Newman Taylor Baker's paternal grandfather, Thomas Nelson Baker Sr., [2] was the only former slave to receive a PhD from Yale University (1906). His father (chemistry) and siblings graduated from Oberlin College and Conservatory. Edith Baker (voice and piano), Ruth B. Baker (voice and piano), and Harry B. Baker (piano and organ), his aunts and uncle, were graduates of Oberlin Conservatory of Music. His maternal grandfather, Reverend Newman D. Taylor, known as the "Roland Hayes" of Mississippi, gave vocal recitals throughout the state and his uncle, Newman C. Taylor, accompanied him on piano. His aunt, India Taylor Johnson (a classmate of Dr. Billy Taylor at Virginia State University), was a vocal music and piano teacher in the Norfolk, VA public school system.
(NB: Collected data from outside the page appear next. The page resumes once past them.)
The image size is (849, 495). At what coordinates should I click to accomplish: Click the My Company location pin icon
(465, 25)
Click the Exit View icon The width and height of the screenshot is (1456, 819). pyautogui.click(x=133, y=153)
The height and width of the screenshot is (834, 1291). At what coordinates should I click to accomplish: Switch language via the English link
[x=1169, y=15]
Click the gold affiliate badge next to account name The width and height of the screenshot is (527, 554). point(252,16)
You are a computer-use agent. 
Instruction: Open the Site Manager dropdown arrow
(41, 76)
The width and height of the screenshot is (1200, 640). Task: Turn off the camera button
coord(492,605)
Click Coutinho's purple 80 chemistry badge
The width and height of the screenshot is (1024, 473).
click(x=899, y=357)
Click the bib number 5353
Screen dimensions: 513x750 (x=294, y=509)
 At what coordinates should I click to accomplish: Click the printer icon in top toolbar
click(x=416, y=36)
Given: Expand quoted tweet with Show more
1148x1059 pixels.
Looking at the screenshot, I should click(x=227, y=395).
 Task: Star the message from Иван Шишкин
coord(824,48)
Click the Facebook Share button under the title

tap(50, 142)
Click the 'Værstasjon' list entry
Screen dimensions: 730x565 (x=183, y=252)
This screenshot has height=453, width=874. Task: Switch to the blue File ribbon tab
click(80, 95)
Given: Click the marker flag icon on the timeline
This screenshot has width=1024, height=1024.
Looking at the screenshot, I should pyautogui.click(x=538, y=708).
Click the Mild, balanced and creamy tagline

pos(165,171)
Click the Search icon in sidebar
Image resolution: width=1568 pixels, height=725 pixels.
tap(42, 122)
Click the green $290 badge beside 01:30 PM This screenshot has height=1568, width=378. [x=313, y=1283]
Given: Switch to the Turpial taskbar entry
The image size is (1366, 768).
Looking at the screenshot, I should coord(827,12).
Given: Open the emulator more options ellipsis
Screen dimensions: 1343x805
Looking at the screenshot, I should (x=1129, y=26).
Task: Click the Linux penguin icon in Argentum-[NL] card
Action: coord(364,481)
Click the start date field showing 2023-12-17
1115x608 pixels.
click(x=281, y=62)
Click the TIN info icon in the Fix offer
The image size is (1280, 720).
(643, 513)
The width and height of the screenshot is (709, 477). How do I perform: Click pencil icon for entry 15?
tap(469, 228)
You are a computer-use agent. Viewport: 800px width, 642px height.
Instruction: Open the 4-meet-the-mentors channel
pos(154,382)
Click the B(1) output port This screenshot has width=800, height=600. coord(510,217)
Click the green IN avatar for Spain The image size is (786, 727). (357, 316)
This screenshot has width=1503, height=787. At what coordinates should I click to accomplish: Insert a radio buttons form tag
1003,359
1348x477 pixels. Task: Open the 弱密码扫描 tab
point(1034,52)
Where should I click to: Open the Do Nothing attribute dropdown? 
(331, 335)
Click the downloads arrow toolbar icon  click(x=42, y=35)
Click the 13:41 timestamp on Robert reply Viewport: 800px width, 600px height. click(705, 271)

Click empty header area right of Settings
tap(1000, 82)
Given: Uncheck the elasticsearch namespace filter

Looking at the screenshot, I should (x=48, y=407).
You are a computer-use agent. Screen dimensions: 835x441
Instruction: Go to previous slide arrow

His parents were Ruth Taylor Baker, born Yazoo City, Mississippi, and Dr. T. Nelson Baker, Jr., born Pittsfield, Massachusetts. Newman's mother was an associate professor of English, and his father was head of the chemistry department. He sang bass in the a cappella choir and played oboe in the concert band and the symphony orchestra. His parents played four-hand transcriptions of Brahms and Beethoven symphonies at home. They lived on the campus in faculty housing. Newman's brother, Dr. T. Nelson Baker, III, was Newman's source for recordings of Max Roach and Clifford Brown, Horace Silver, Miles Davis, Cannonball Adderley, Ella Fitzgerald, Art Blakey, and many others.
Newman Taylor Baker received his first drum the Christmas before he turned three; soon he was playing at home with jazz and classical recordings. Growing up on the campus of Virginia State University, he attended performances of leading international artists and orchestras. He was mentored by members of the music faculty. He began formal study of drums at five years as a member of the children's band for the campus elementary school and played in the university concert band from fourth-seventh grade. He was the youngest member of both bands.
As a child, and later as a college student, Baker studied with Virginia State University music faculty members including Dr. F. Nathaniel Gatlin, Dr. Undine S. Moore, and Dr. Thomas C. Bridge. Baker is a graduate of Kent School in 1961 and earned a Bachelor of Science with a major in education from Virginia State University. He went on to study with Fred Begun, solo timpanist National Symphony Orchestra Washington, D.C., and Harold Jones, School of Music East Carolina University at Greenville, North Carolina, where he completed a Master of Music in Education. Settling in New York City, he studied with Saul Goodman, solo timpanist New York Philharmonic Repertoire Institute, and Billy Hart. [1]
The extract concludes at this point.